Wladislaw, der König von Böhmen, wurde zuerst um seine Meinung gefragt. Er stimmte dem Kaiser bei. Dann sprachen die Erzbischöfe, die Herzoge und Fürsten die nehmliche Meinung aus.
Darauf wurde berathen, wie man die Lager zur Umschließung der Stadt stellen müsse.
Die Lager wurden nach dem Beschlusse näher an einander gerükt, und der Kreis um die Stadt wurde kleiner.

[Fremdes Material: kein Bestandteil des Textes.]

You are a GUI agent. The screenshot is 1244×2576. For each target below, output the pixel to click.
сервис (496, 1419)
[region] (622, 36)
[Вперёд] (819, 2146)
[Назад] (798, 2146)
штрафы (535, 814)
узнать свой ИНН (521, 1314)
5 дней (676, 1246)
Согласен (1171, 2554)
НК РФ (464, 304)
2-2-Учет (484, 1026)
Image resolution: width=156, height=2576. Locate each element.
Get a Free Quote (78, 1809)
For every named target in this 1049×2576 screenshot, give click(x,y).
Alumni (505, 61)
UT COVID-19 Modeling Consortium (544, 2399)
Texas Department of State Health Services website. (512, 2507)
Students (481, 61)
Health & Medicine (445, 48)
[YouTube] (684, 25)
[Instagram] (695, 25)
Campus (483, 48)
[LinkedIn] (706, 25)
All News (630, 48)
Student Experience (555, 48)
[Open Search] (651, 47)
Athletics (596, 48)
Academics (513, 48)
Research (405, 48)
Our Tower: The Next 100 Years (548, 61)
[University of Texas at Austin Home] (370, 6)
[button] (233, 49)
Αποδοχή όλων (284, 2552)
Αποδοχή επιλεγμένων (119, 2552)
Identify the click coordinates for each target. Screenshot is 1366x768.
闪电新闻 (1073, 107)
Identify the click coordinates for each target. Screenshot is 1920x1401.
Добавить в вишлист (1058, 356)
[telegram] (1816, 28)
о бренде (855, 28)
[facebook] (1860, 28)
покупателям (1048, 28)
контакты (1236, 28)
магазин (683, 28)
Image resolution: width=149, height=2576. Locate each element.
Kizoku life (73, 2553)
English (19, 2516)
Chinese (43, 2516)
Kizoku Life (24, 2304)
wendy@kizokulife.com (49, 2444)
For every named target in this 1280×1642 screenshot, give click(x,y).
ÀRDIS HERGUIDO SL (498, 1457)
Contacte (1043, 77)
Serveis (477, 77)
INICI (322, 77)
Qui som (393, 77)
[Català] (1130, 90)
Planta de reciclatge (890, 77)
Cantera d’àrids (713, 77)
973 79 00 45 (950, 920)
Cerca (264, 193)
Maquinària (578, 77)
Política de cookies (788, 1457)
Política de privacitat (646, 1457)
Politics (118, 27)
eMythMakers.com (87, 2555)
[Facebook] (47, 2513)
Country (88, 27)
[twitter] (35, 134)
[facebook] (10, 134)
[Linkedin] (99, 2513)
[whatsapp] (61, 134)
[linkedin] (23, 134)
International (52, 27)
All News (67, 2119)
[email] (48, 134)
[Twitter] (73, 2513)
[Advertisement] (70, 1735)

Zwischen den Lagern und in der Umgegend streiften Schaaren, dass sie Alles weg nähmen, was für die Stadt bestimmt wäre. Die böhmischen Reiter zerstörten in der Umgegend Schlösser, machten Beute, und brachten Gefangene herein. Die Krieger von lombardischen Städten, gegen welche Mailand feindlich gewesen war, übten Rache und zerstörten rings um Felder und Gärten bis auf den Grund. Die Mailänder kamen oft heraus, und es waren an verschiedenen Theilen und in verschiedenen Lagern Kämpfe. Aber sie konnten den Kreis nicht durchbrechen oder zerstören.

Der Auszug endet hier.